A
coragem de José Sócrates
JOÃO MIGUEL TAVARES
11/06/2015 - PÚBLICO
A
coerência e a coragem não só não são qualidades, como podem ser
terríveis defeitos, próprios dos fanáticos.
Na sua relação com
José Sócrates, os colunistas políticos portugueses dividem-se em
dois campos.
De um lado, aqueles
que levaram anos a denunciar o perigo que Sócrates representava para
a democracia portuguesa, e que, portanto, estão bastante convencidos
de que ele é culpado daquilo de que o acusam.
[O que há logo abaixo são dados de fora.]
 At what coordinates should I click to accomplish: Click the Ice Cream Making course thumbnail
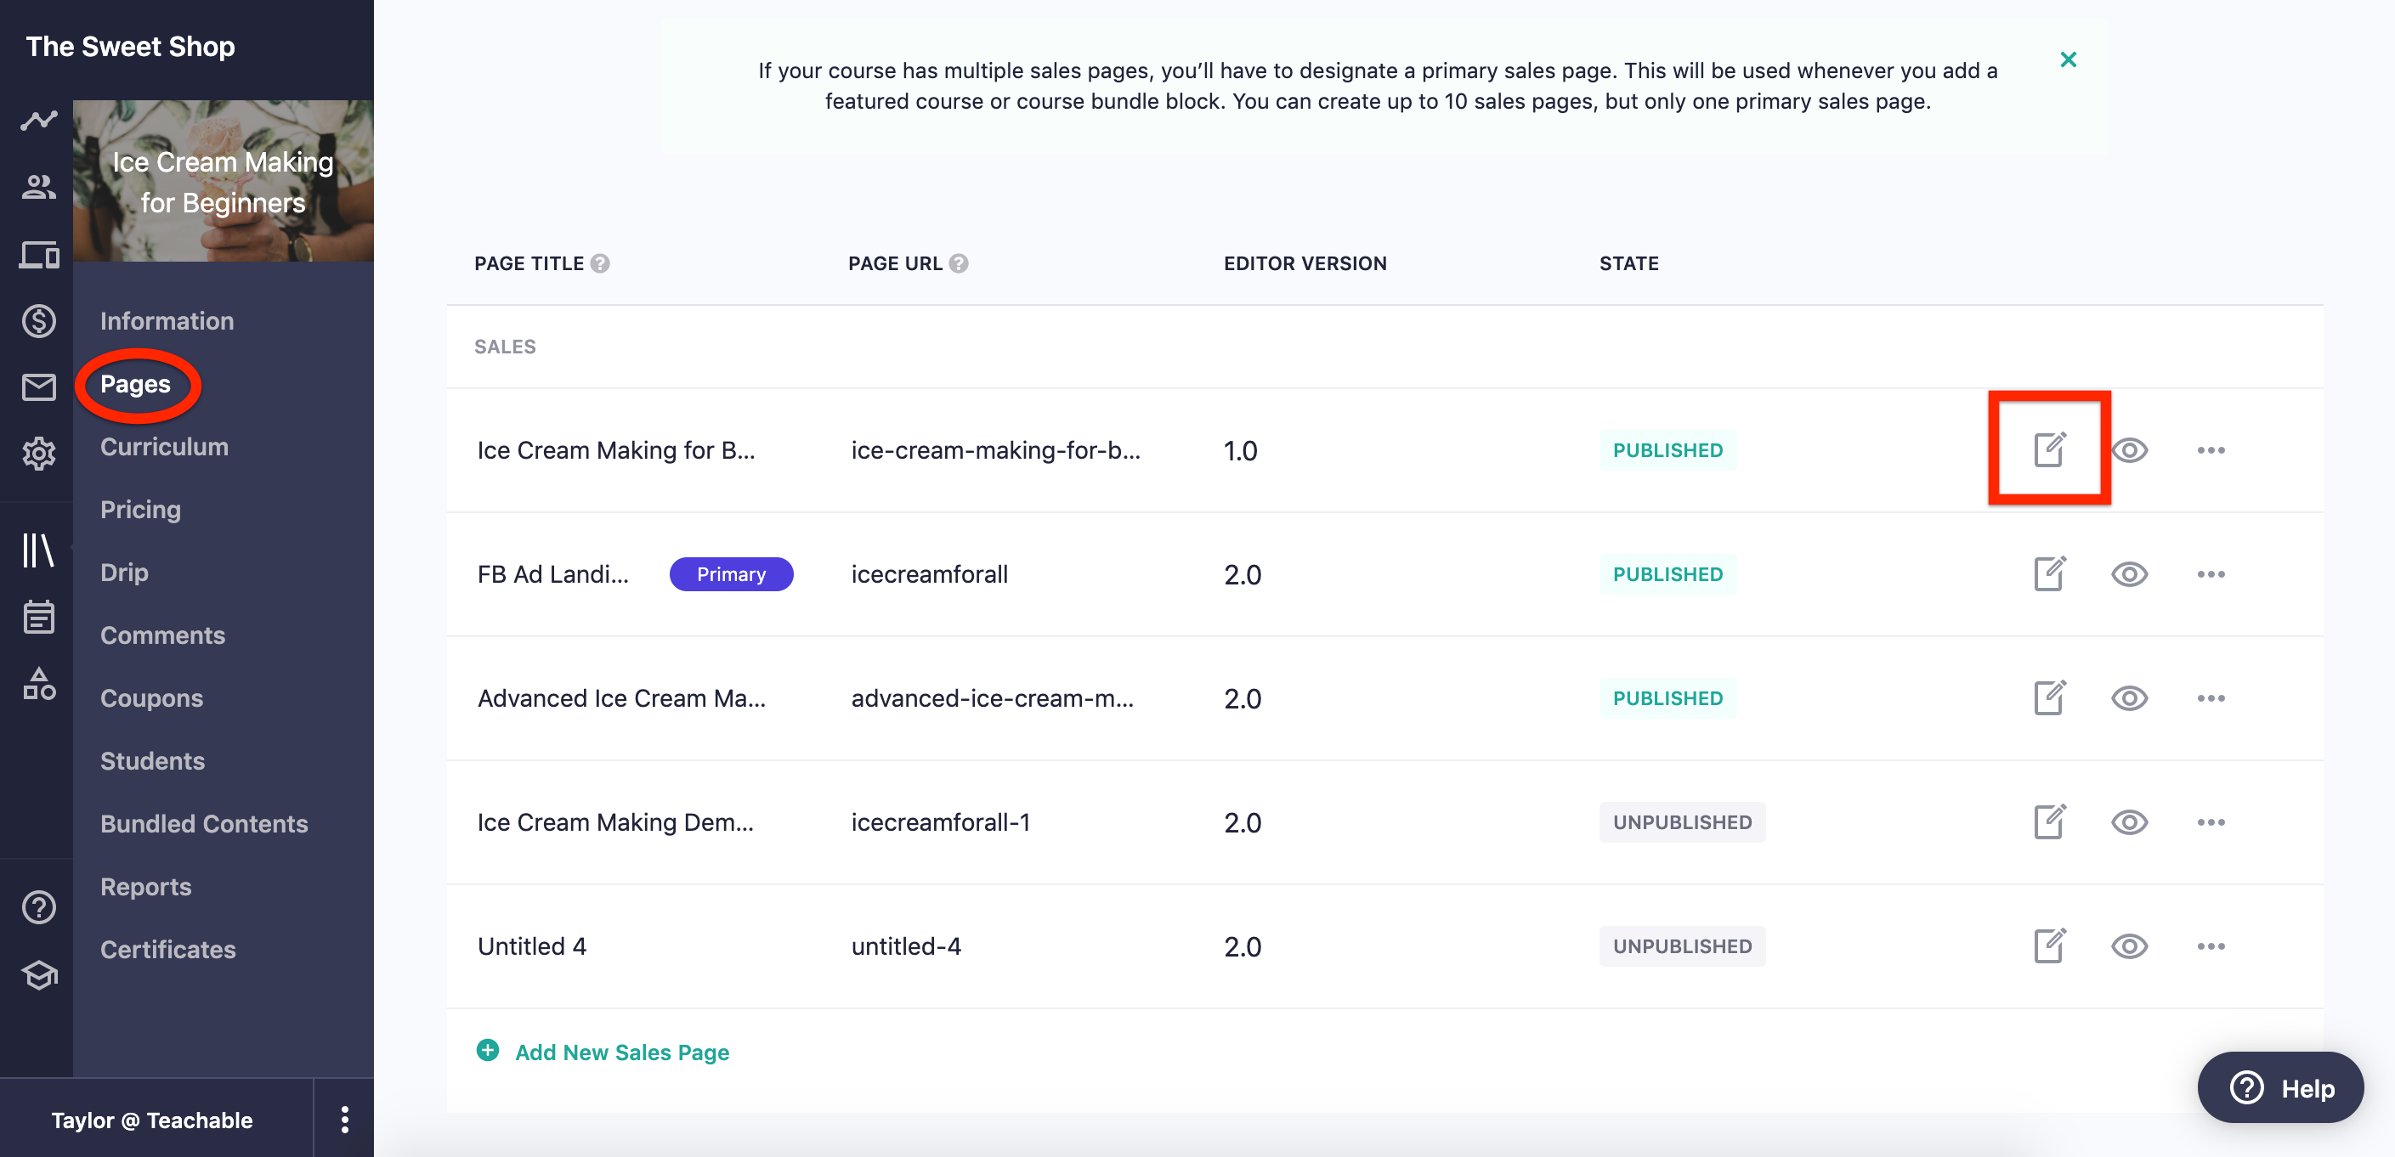point(223,181)
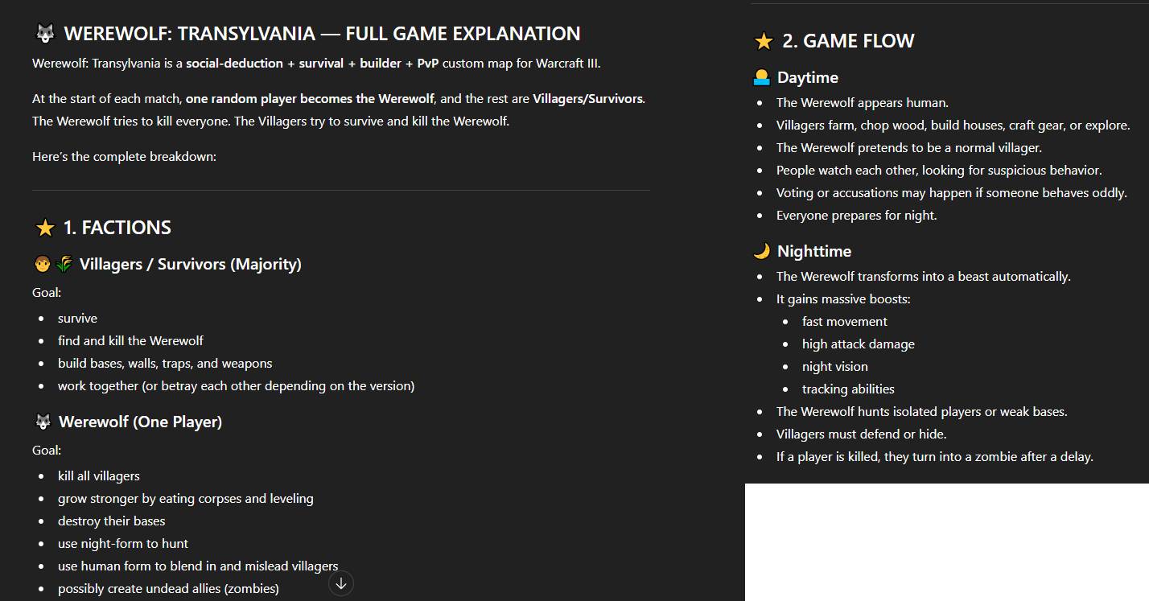This screenshot has width=1149, height=601.
Task: Click the person emoji beside the Daytime heading
Action: pos(761,77)
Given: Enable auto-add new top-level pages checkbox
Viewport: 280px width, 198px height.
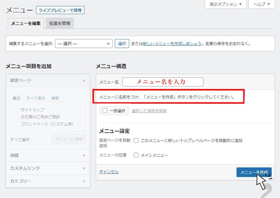Looking at the screenshot, I should [x=136, y=140].
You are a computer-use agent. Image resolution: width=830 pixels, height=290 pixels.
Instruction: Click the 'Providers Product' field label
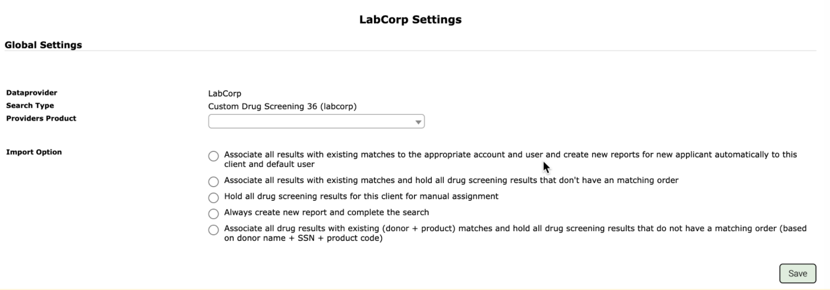41,118
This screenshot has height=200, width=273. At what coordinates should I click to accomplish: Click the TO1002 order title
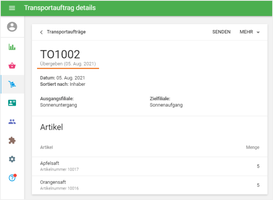point(60,54)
Do outro, aqueles que,
independentemente de terem estado em acordo ou desacordo pontual com
as suas opções políticas, nunca vislumbrarem nele defeitos
particularmente graves, e até lhe foram reconhecendo ao longo dos
anos qualidades assinaláveis, como a energia, a resiliência, a
capacidade de motivação e de trabalho, e – claro – a coragem.
Estes últimos
colunistas, de um modo geral, estão a fazer figas para que a justiça
portuguesa não consiga provar as suas acusações contra Sócrates.
Ainda que as justificações que ele e os seus advogados têm vindo a
dar para a circulação do dinheiro e para a sua relação com Carlos
Santos Silva sejam patéticas e politicamente insustentáveis, existe
ainda a vaga esperança de que elas possam vir a ser juridicamente
sustentáveis, dada a dificuldade de prova nos casos de corrupção.
Se defender Sócrates em 2015 é ainda mais estapafúrdio do que
defender Sócrates em 2011, há uma boa razão para essa defesa: a
sua condenação por corrupção tem graves consequências
reputacionais não só para ele, mas também para quem andou durante
anos e anos a argumentar que todos os casos em que Sócrates esteve
envolvido eram meras cortinas de fumo, porque de outra forma as
polícias e a magistratura teriam actuado.
Claro que, hoje em
dia, Sócrates já não é defendido da mesma maneira, mas as
reacções à sua decisão de recusar a pulseira electrónica foram
sintomáticas daquilo que vai no interior dos articulistas que sempre
sentiram simpatia por ele. De Miguel Sousa Tavares a Daniel Oliveira,
de Nicolau Santos a Pedro Marques Lopes, fartei-me de ouvir e ler
elogios à opção de Sócrates, seguindo uma linha de argumentação
que reforça a mitologia do “animal feroz” e do político que
quebra mas não torce, como se ele fosse um Churchill do Alto
Alentejo em vésperas da Batalha de Inglaterra.
Escreveu no Expresso
Nicolau Santos, num artigo vitaminado com versos heróicos de Rudyard
Kipling: “Goste-se ou odeie-se José Sócrates, há um mínimo que
se deve a um homem: respeito pela sua dignidade, pela sua coerência
e pela sua coragem.” Também no Expresso, Daniel Oliveira colocou a
“coragem” de Sócrates nos píncaros: “o que obriga as pessoas,
independentemente das suas convicções sobre a culpa ou inocência
de Sócrates, a reconhecer-lhe pelo menos essa qualidade”. Ora,
parece-me extraordinário que duas pessoas inteligentes não se
apercebam dos perigos de uma argumentação 100% carismática, onde
coerência e coragem surgem como qualidades puras, sem qualquer
ligação à culpa ou à inocência. Caros Nicolau e Daniel:
desligadas da sua dimensão moral, a coerência e a coragem não só
não são qualidades, como podem ser terríveis defeitos, próprios
dos fanáticos.
O mesmo Expresso
onde trabalham Nicolau Santos e Daniel Oliveira distribuiu
recentemente a história da Segunda Guerra Mundial de Martin Gilbert.
Deitem uma espreitadela: do kamikaze ao oficial japonês que abre a
barriga com um sabre, para evitar a rendição, passando pelo nazi
que se suicida com cianeto, o que mais há por ali são homens
corajosos e coerentes. Digam-me: devemos elogiar essas suas
qualidades, “independentemente da culpa ou da inocência”?